THE RED FACE OF JUSTICE

February 2007

              
              America’s judicial system may have found serious flaws judging by the baffling number of wrong convictions exposed these days thanks to DNA testing. But no one should gloat. Instead every nation should examine its own system, perhaps equally quick to convict on contrived or even fabricated evidence and prejudices.

              What has been happening in the U.S. justice system is acutely embarrassing one reason why these blatant miscarriages of justice have received subdued publicity when they should have served as a warning against ‘lynch mob justice.’ It now appears the 12 jurors at trials are ready to bring in guilty verdicts prompted by the persuasive skills of prosecutors who may be seeking re-election and are in a hurry to obtain a conviction for a heinous crime that has shocked their community.

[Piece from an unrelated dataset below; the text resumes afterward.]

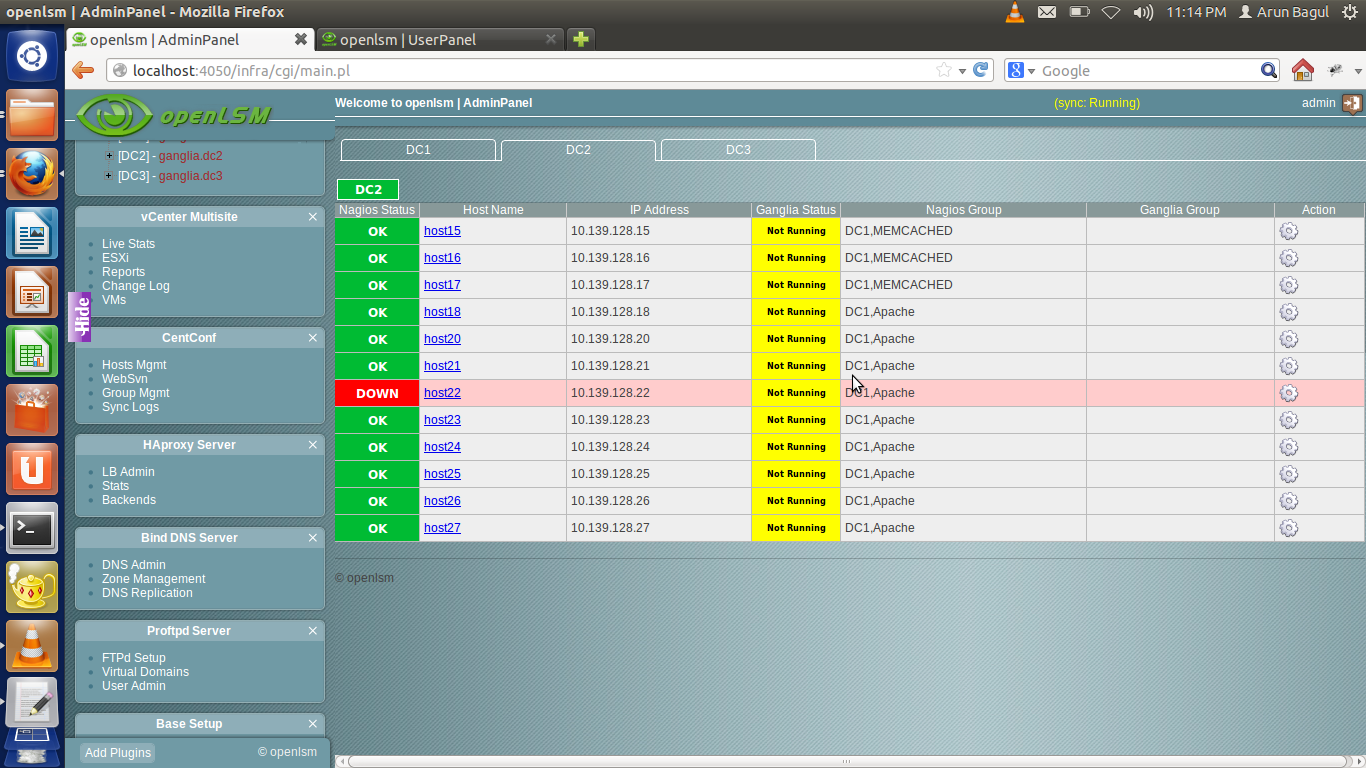1366x768 pixels.
Task: Log out using the door icon beside admin
Action: pyautogui.click(x=1353, y=103)
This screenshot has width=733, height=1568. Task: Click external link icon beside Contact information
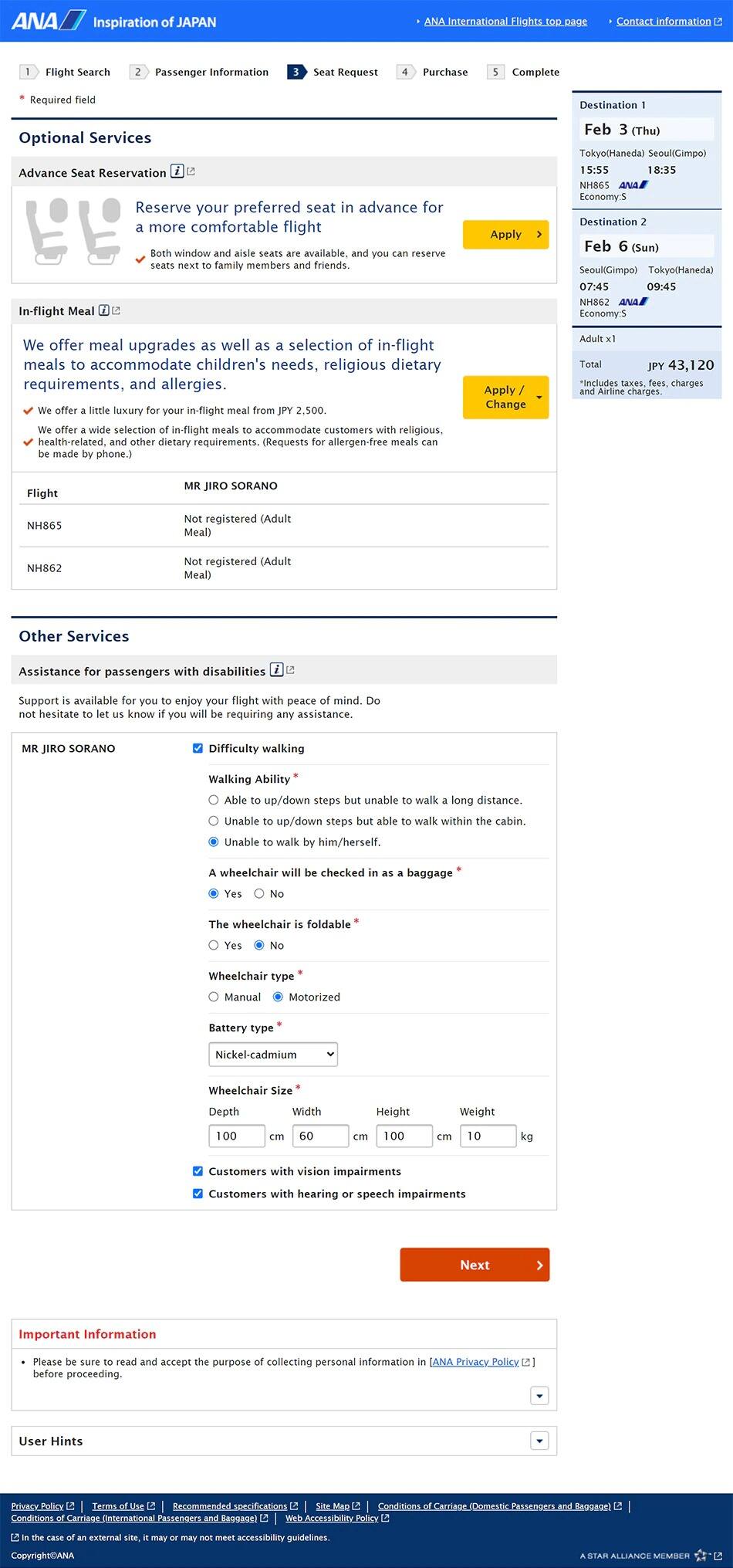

               This quick-solving of headline-making crimes is certainly not endemic to the United States but a scourge in many countries as ambitious police and prosecutors combine to make spectacular arrests and then work together to ensure convictions.
                It took a group of courageous American lawyers who created the ‘Innocence Project’ to expose these flawed investigation methods and the horror of men and women condemned to life or long prison terms for crimes someone else had committed. The Project’s activity, based on irrefutable DNA testing, convinced some State governors to call for a moratorium on executions, obviously scared of jeopardizing their political future if one of those executed proved to be innocent.

                The statistics are shocking. In Dallas County alone so far 12 convicted men have been proven innocent through DNA evidence. Another 400 prisoners in the same U.S. region have requested DNA tests to prove they also were wrongfully jailed.
                A chilling example of how cavalier prosecutors can operate was the case of James Waller, now 50, convicted in 1983 of the rape of a 12 year old boy and sentenced to thirty years in jail.  Waller was found guilty after the traumatized boy heard his voice - the day after the rape - in a supermarket store. The boy said his attacker wore a bandana and he never saw his face. He also described the assailant much taller and heavier then Waller who also happened to be the only African-American living in the boy’s apartment block.
                   Waller requested a DNA test as early as 1989 when such tests were first promoted as evidence but the request was denied until 204 when the Innocence Project took up his case and proved beyond doubt he was not the rapist.
                    The case of Roy Brown is even more gothic. When DNA tests proved he was not the killer of a woman neighbor last year the same Judge, Judge Peter Corning, who had convicted him in 1991 refused to rule on his release. And the same District Attorney who had prosecuted the original case indicated he might retry Brown if he was freed on the merit of the DNA test.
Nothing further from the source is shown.